Uber on Wednesday said it would invest an additional $250 million to further boost driver earnings and offer payment guarantees in an effort to incentivize new and existing drivers.

Dennis Cinelli, Uber’s vice president of U.S. & Canada mobility, in a blog post told drivers to take advantage of higher earnings before pay returns to pre-COVID-19 levels as more drivers return to the platform.

Uber said drivers spending 20 hours online per week in many cities were seeing median hourly earnings around 25 percent to 75 percent higher than pre-pandemic, making around $31 in Philadelphia and close to $29 in Chicago. Those earnings are after Uber’s fee but before customer tips and expenses, which drivers are responsible for as independent contractors.
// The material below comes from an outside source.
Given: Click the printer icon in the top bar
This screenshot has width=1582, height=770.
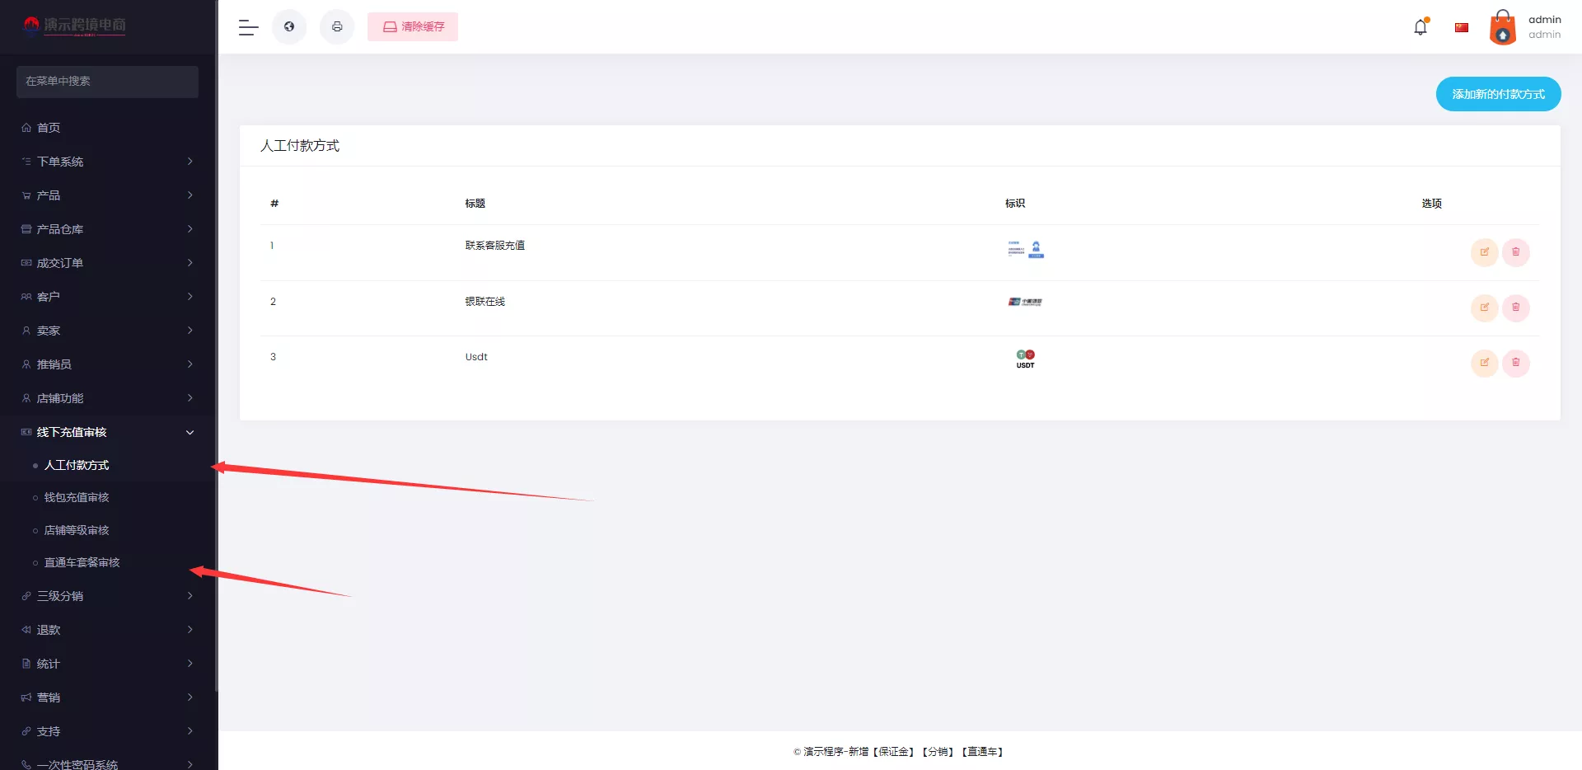Looking at the screenshot, I should [337, 27].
Lyft on Tuesday said drivers in the company’s top-25 markets were earning an average of $36 per hour compared with $20 per hour pre-pandemic. Those numbers include tips, but Lyft did not disclose the share of tips in earnings. Lyft is also offering additional incentives and promotions in select markets.

The uptick in demand comes as more U.S. states lift lockdown restrictions implemented in response to the COVID-19 pandemic, vaccination rates increase and a growing number of Americans start moving again.

But ride-hail drivers, many of whom stopped driving during the height of the pandemic over safety concerns and amid sluggish demand, have been slow to return to the road.

Uber and Lyft executives have told investors driver supply was a concern going into the second half of the year, when demand is expected to ramp up further. Lyft said investments to boost driver supply will create first-quarter revenue headwind of $10 million to $20 million.